## EXERCISE OBJECTIVE:
Take the line with "The height and width of the screenshot is (700, 800)." and every line after it in the entries below, and set them down exactly, without any pictures.

## RECORDS FOR THIS EXERCISE:
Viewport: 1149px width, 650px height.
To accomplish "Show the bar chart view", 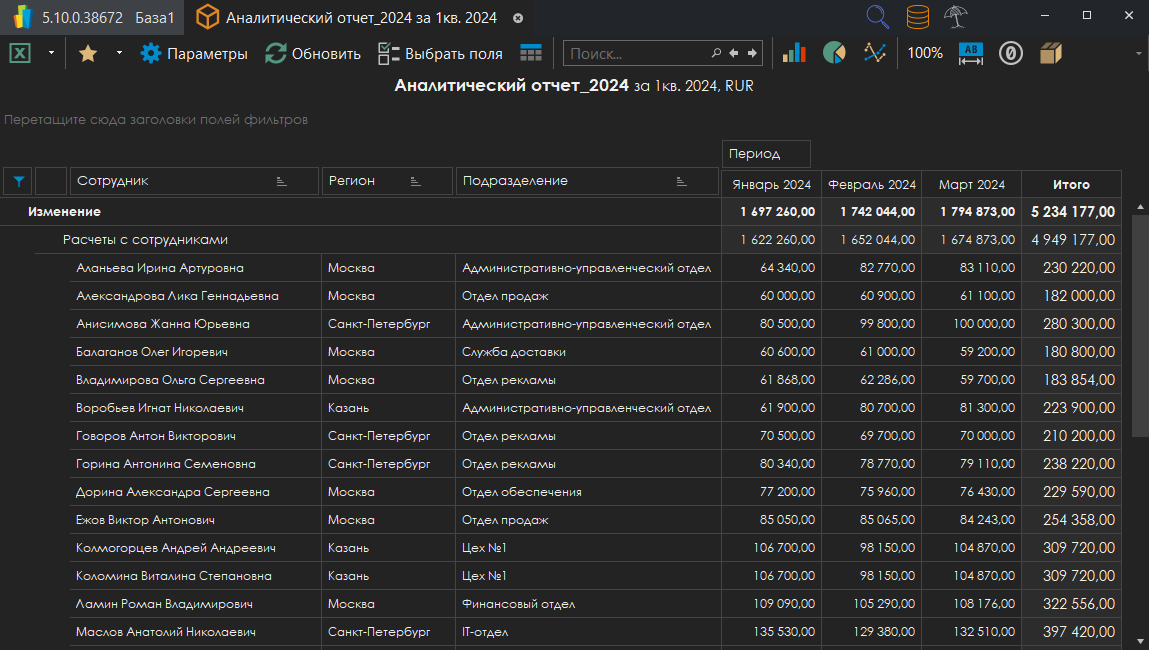I will 794,53.
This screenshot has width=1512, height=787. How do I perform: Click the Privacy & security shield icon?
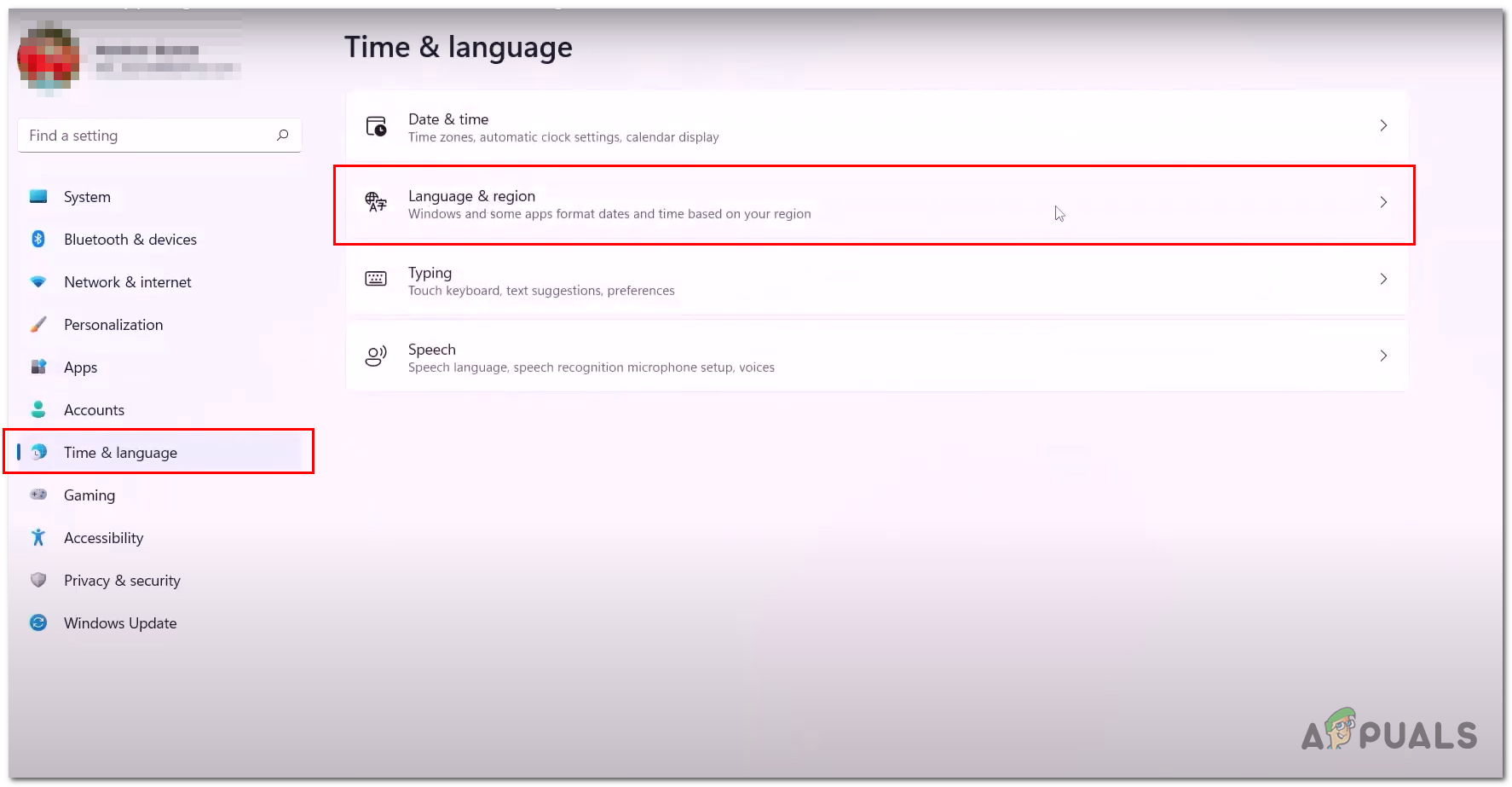coord(38,581)
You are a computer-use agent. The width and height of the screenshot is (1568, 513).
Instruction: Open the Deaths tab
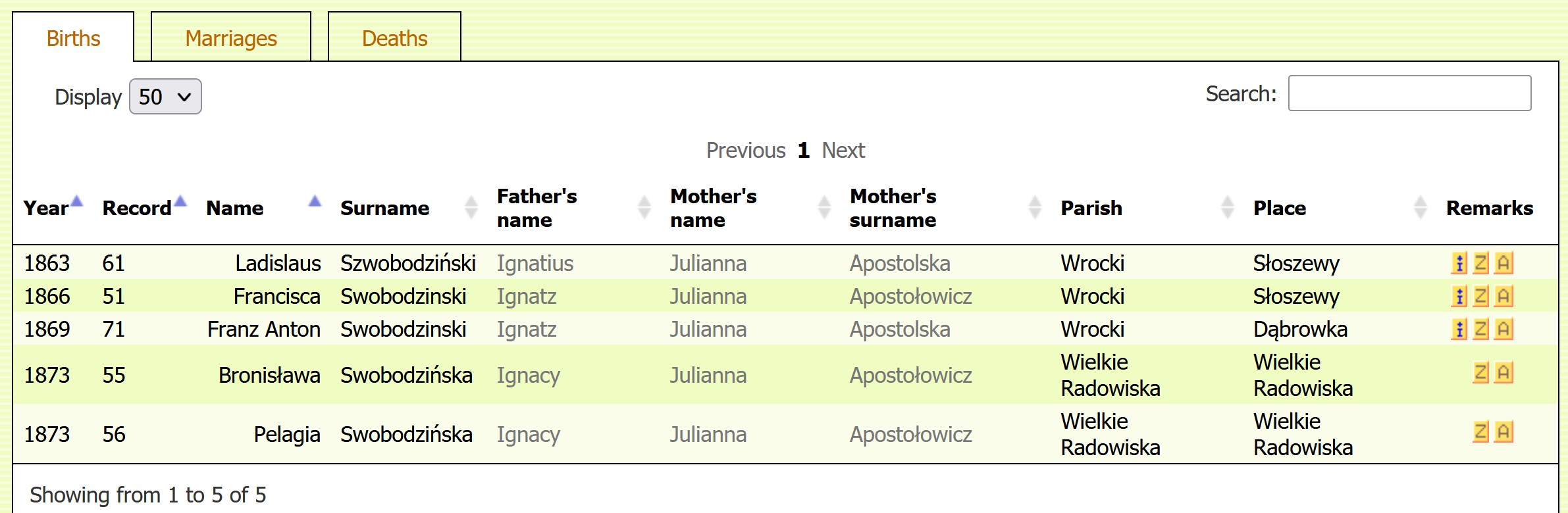(x=394, y=38)
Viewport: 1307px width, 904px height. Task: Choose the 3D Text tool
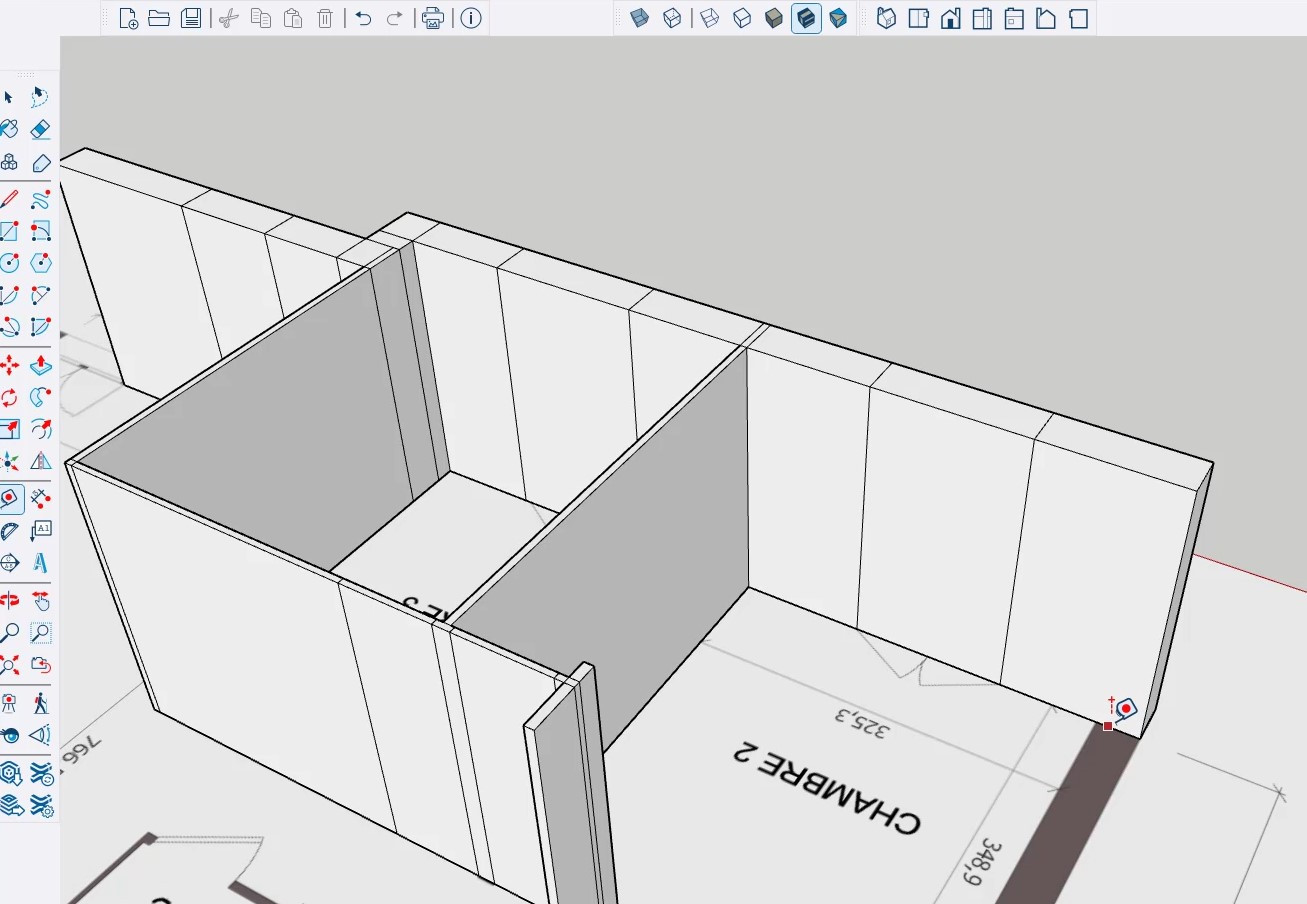[41, 563]
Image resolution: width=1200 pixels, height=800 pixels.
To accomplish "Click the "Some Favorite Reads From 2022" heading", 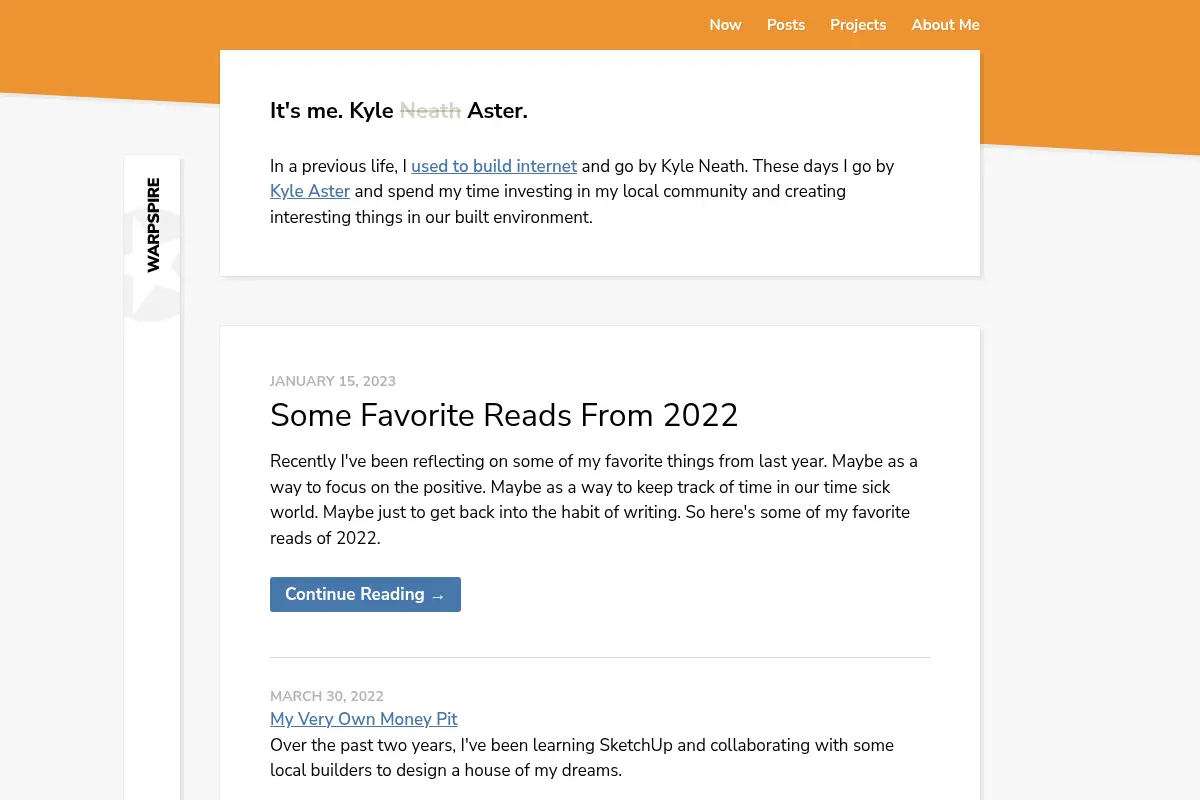I will (x=504, y=415).
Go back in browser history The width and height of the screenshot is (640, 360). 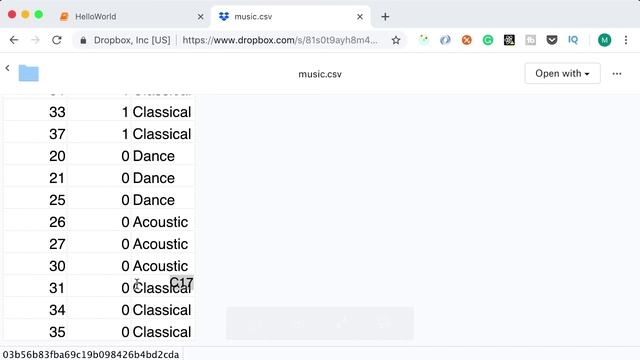coord(14,40)
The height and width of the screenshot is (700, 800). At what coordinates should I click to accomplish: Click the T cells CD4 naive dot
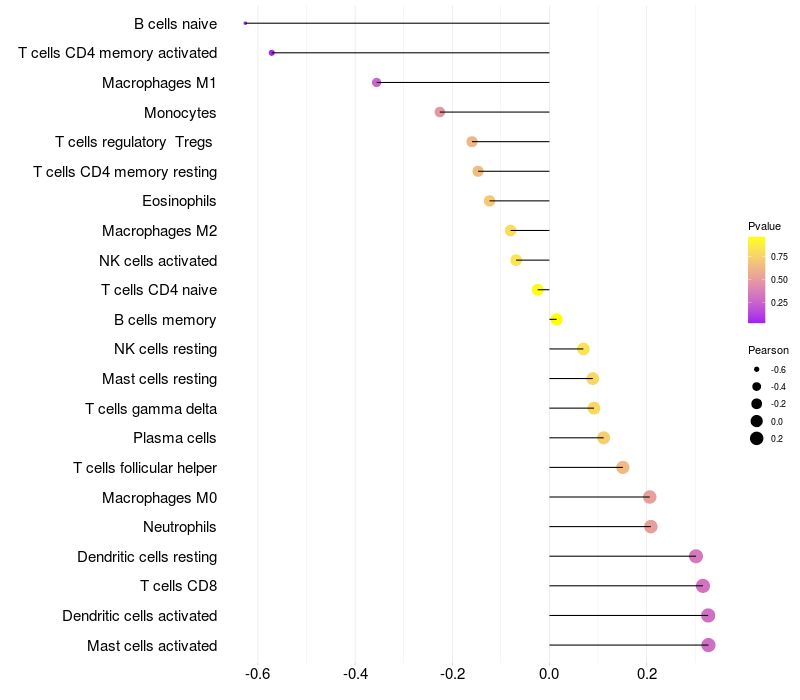[x=538, y=290]
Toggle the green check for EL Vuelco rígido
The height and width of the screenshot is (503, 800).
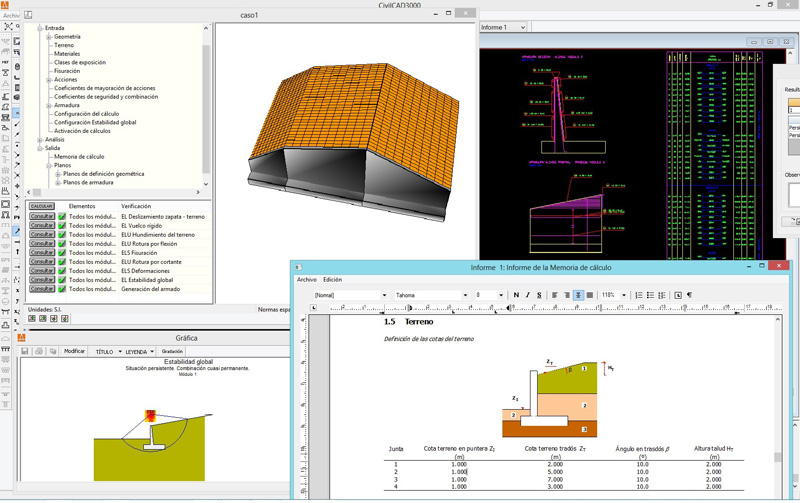tap(62, 226)
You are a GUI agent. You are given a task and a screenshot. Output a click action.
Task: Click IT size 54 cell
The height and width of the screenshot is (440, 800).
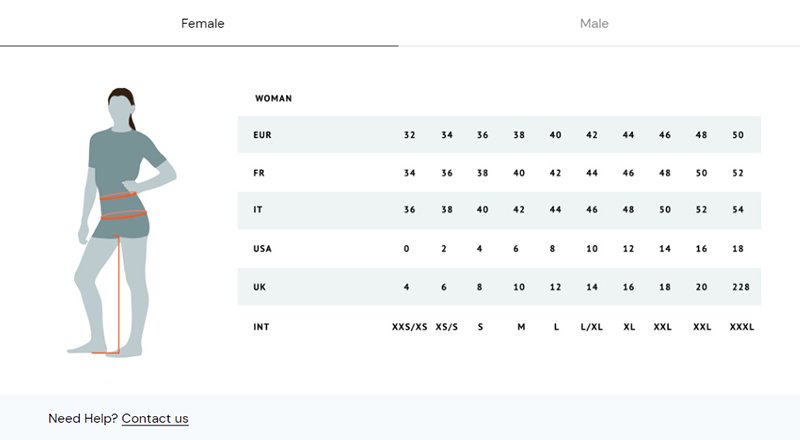738,211
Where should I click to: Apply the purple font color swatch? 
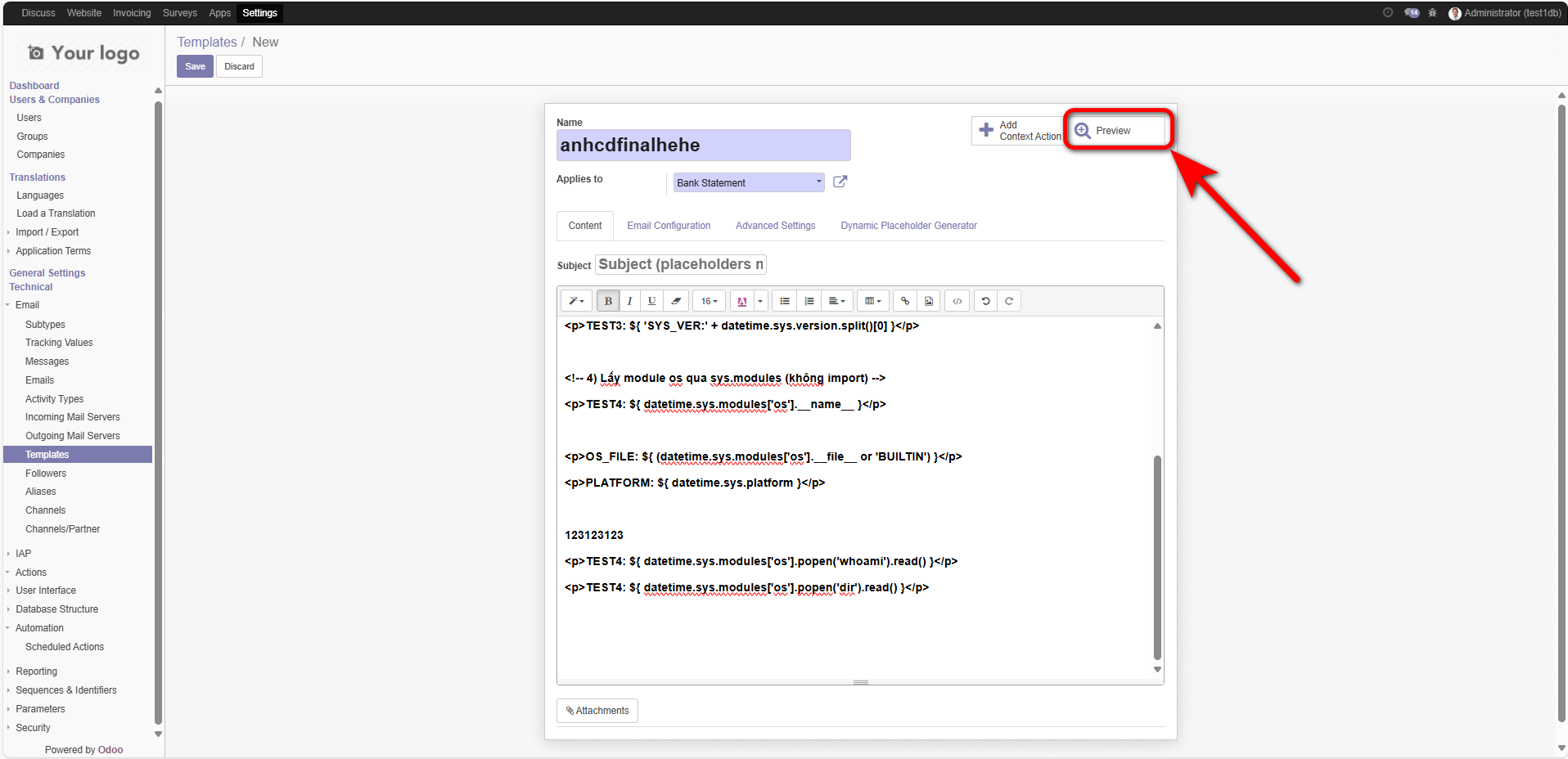(742, 301)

## THE COMPLETED TASK:
The height and width of the screenshot is (700, 800). At what coordinates should I click to accomplish: Click the T cells CD4 naive dot
[x=538, y=290]
Toggle the green check for EL Vuelco rígido
The height and width of the screenshot is (503, 800).
tap(62, 226)
You are a GUI agent. You are given a task and a screenshot. Output a click action.
Task: Click IT size 54 cell
The height and width of the screenshot is (440, 800).
738,211
Where should I click to: Apply the purple font color swatch? 
(742, 301)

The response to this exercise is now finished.